L’avenir de l’IA ne se jouera donc pas uniquement dans l’élargissement des LLM actuels. D’autres voies existent. Les modèles hybrides neurosymboliques cherchent à combiner réseaux neuronaux et logique explicite afin de permettre un raisonnement authentique. L’IA causale, chère à Judea Pearl, vise à comprendre les relations de cause à effet et non la simple corrélation. Les approches dites World Models, défendues par LeCun, aspirent à doter les systèmes d’une représentation du monde qui dépasse le langage. Fei-Fei Li continue de plaider pour une IA incarnée, capable d’apprendre au contact du réel. Enfin, certains chercheurs explorent des modèles plus modestes mais spécialisés, plus explicables et plus économes, en rupture avec la course au gigantisme.
Il ne s’agit pas de jeter les LLM aux oubliettes. Leur contribution est immense. Ils ont ouvert le champ des possibles, démocratisé l’accès à l’IA, accéléré la production de connaissances et transformé des métiers entiers. Mais il serait dangereux de confondre un succès spectaculaire avec une trajectoire scientifique durable. La bulle d’anticipation qui gonfle autour des LLM détourne l’attention des impasses conceptuelles du modèle et oriente les investissements vers une architecture qui ne pourra jamais produire l’intelligence générale que certains promettent.
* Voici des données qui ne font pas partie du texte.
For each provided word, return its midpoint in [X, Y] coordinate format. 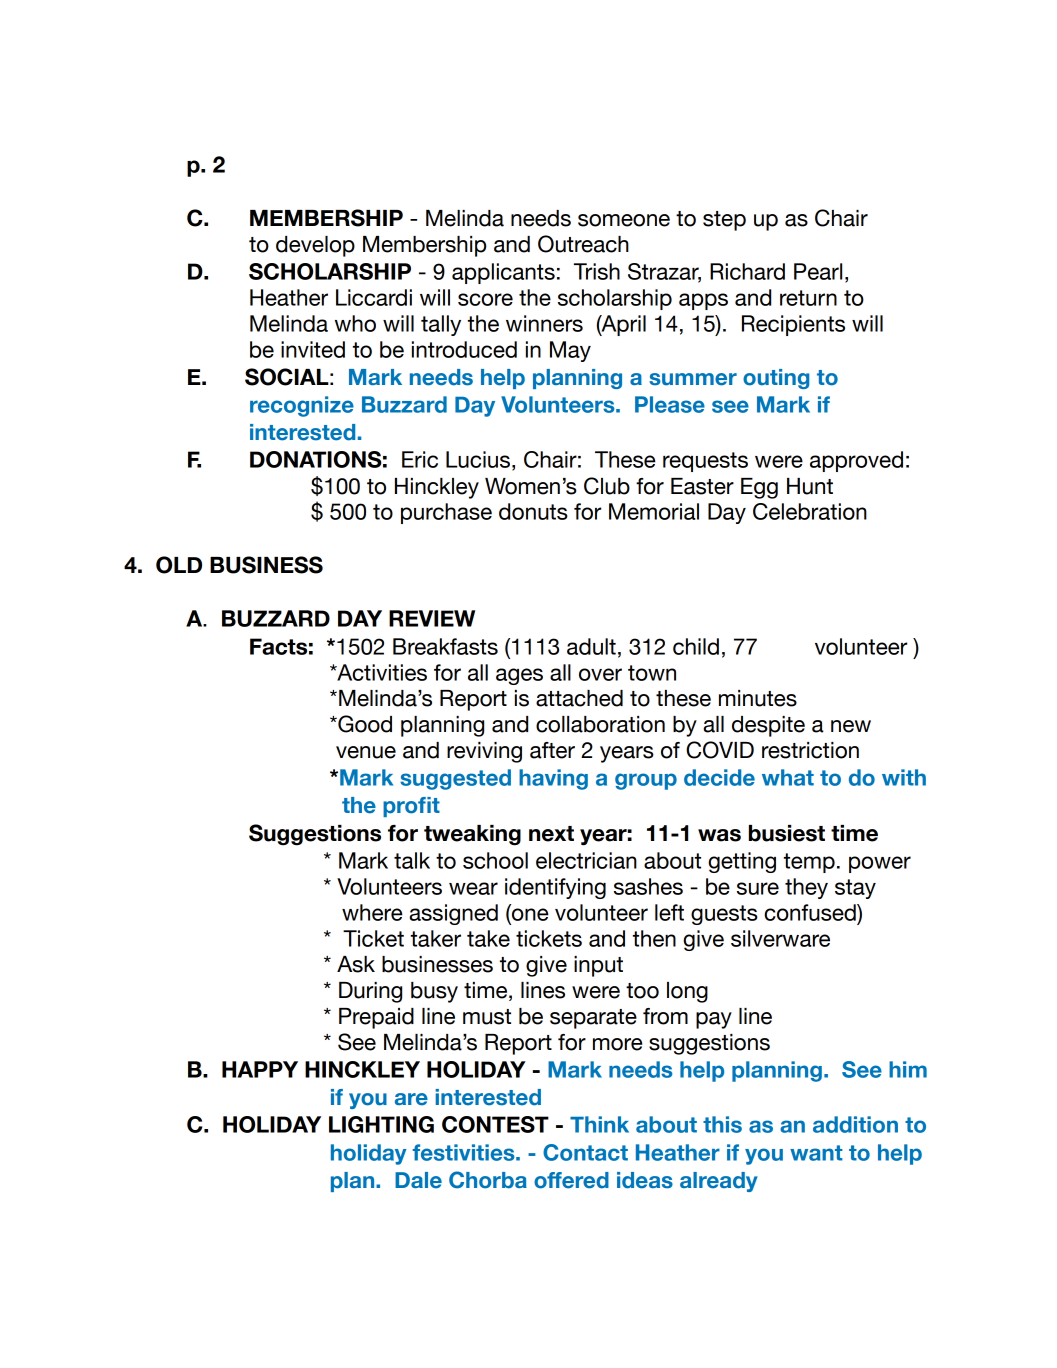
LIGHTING [381, 1124]
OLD [179, 565]
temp [809, 863]
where [372, 912]
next [551, 834]
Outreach [583, 244]
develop [315, 246]
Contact [585, 1152]
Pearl [818, 271]
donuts [533, 511]
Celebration [810, 511]
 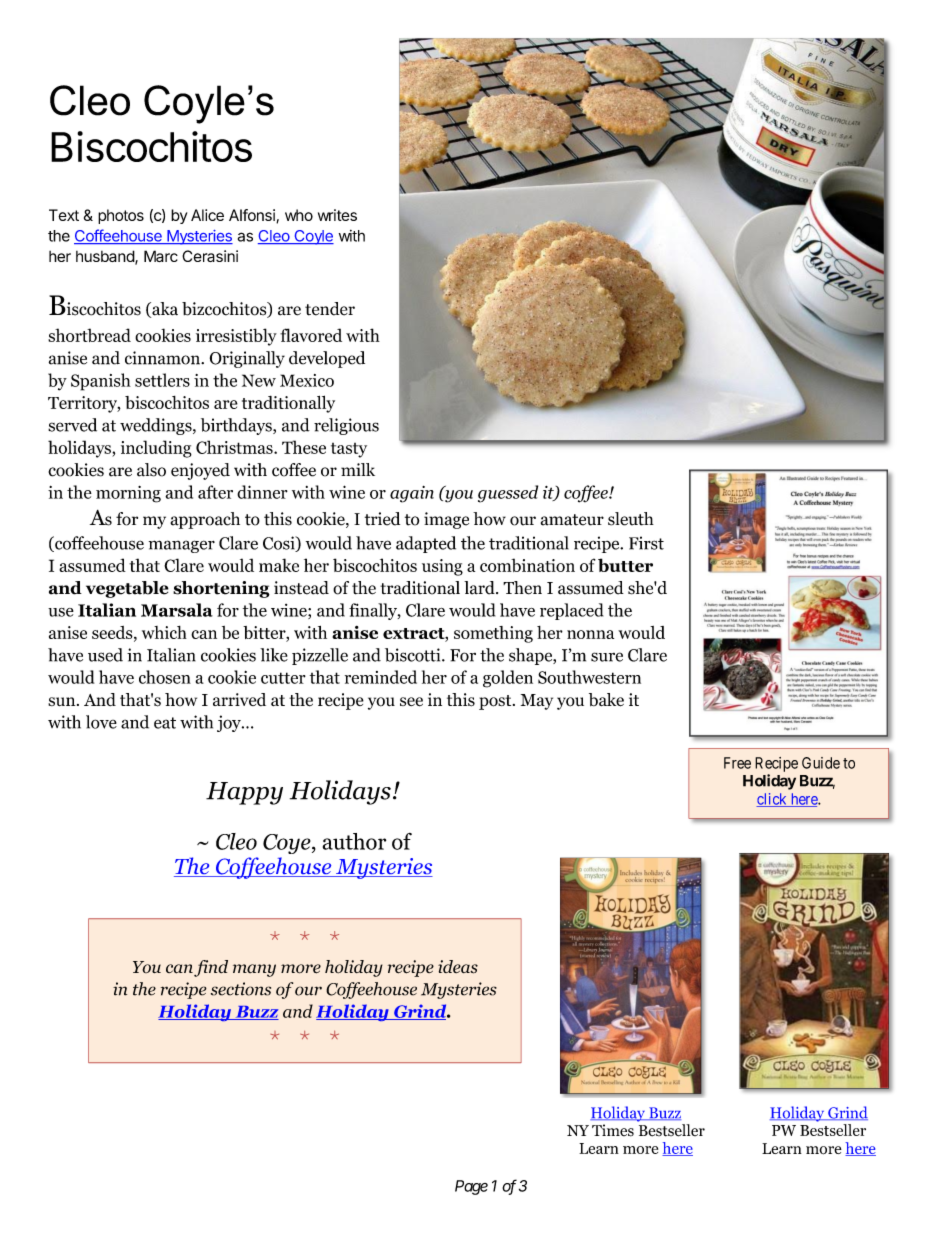 What do you see at coordinates (182, 546) in the image?
I see `manager` at bounding box center [182, 546].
L’histoire de la technologie n’avance pas par amplification infinie d’une même idée, mais par bifurcation. Il est temps de préparer les prochaines. La véritable révolution de l’IA viendra moins de modèles toujours plus vastes que de modèles véritablement plus intelligents. Et l’intelligence, à la différence de la performance, ne se mesure ni en milliards de paramètres ni en kilotonnes de GPU, mais dans la capacité à comprendre, à raisonner et à interagir avec le monde.